Required action | In the passage on online searches for coronavirus cures, by what percentage did Google searches for Hydroxychloroquine rise between February and March 2020?

Provided passage |
Online searches for terms related to “coronavirus cures” including the anti-malarial drug Hydroxychloroquine has seen a massive surge over the last month owing to the Covid-19 pandemic according to a recent study by online content management platform SEMrush.
According to the study Google search for the term, Hydroxychloroquine rose by 12,245 per cent between February and March 2020. The searches for two drugs similar to Hydroxychloroquine, namely, Chloroquine and Hydroxychloroquine Sulfate rose by 2,384 per cent and 1,577 per cent respectively between February and March 2020, the report said.
“The SEMrush study shows there was a surge in searches with the keyword ‘coronavirus symptoms’. From being searched 1.8M times in February 2020, the keywords went to being searched a whopping 14.2M in times in March 2020,” the report read.
“Our study gets at the heart of what’s going on in Indian minds during the lockdown. Our survey shows that Indians are watching the news to learn about the latest developments. They certainly learned about Hydroxychloroquine from the news. Many are also turning to the internet to learn about Coronavirus,” Fernando Angulo, Head of Communications, SEMrush.
The increasing online popularity of the anti-malarial drug amid the coronavirus pandemic is not a new trend.
According to the latest report by blockchain analysis firm Elliptic, darknet trading platforms meant for contraband goods including narcotics and stolen credit cards now have listings from vendors selling anti-malarial drugs and other essentials to combat the coronavirus pandemic.
Relying on researches claiming that antimalarial drugs such as chloroquine could be useful in treating Covid-19, public interest in the medicine has increased, especially after “repeated comments from US President Donald Trump about the drug’s potential according to the report.” Listings for chloroquine have spiked in darknet markets. The firm cited the example of one listing based on the claims made by the US President which offered a pack of 150 pills for $500.
Earlier this month, the centre allowed limited exports of HCQ to “badly affected countries.” The news had come after President Trump had threatened retaliatory action against India if it did not release supplies of HCQ to the US.

Dataset content |
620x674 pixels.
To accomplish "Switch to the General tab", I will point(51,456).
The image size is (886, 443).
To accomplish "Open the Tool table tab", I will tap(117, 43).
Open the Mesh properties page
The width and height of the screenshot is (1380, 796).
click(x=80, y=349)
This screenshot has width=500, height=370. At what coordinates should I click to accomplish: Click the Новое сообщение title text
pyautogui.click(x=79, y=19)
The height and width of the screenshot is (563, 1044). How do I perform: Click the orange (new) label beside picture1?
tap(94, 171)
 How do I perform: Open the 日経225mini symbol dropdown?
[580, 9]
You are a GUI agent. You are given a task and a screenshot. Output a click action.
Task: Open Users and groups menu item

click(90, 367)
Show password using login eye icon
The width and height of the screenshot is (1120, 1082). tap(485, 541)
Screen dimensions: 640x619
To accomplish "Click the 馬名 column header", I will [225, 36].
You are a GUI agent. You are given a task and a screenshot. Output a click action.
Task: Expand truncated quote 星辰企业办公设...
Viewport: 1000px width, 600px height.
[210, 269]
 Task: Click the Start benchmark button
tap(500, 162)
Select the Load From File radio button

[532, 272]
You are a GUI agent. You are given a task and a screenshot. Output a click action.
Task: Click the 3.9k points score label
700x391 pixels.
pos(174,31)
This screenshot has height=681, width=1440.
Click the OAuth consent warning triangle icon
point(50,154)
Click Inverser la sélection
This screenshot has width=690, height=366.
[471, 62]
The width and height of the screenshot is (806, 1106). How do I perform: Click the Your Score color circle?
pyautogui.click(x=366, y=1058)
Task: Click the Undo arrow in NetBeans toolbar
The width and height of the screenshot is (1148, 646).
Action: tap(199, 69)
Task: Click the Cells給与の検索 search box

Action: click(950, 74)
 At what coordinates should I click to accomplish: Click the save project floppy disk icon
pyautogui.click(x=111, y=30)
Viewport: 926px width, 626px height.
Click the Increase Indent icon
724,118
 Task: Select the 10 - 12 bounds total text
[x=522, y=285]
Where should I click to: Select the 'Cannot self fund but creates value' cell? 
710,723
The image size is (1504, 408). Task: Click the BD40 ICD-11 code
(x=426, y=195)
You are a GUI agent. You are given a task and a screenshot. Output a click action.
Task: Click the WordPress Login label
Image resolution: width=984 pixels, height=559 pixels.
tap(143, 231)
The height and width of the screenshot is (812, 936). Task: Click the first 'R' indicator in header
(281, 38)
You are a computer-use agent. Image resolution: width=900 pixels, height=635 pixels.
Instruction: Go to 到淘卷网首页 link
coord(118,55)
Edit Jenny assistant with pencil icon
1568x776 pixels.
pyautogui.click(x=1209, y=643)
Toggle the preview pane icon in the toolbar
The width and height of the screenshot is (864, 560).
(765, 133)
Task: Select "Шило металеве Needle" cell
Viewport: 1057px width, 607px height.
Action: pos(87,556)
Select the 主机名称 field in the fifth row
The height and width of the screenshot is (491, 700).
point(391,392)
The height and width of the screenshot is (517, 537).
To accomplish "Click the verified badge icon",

Finished exercise | By 12,245 percent.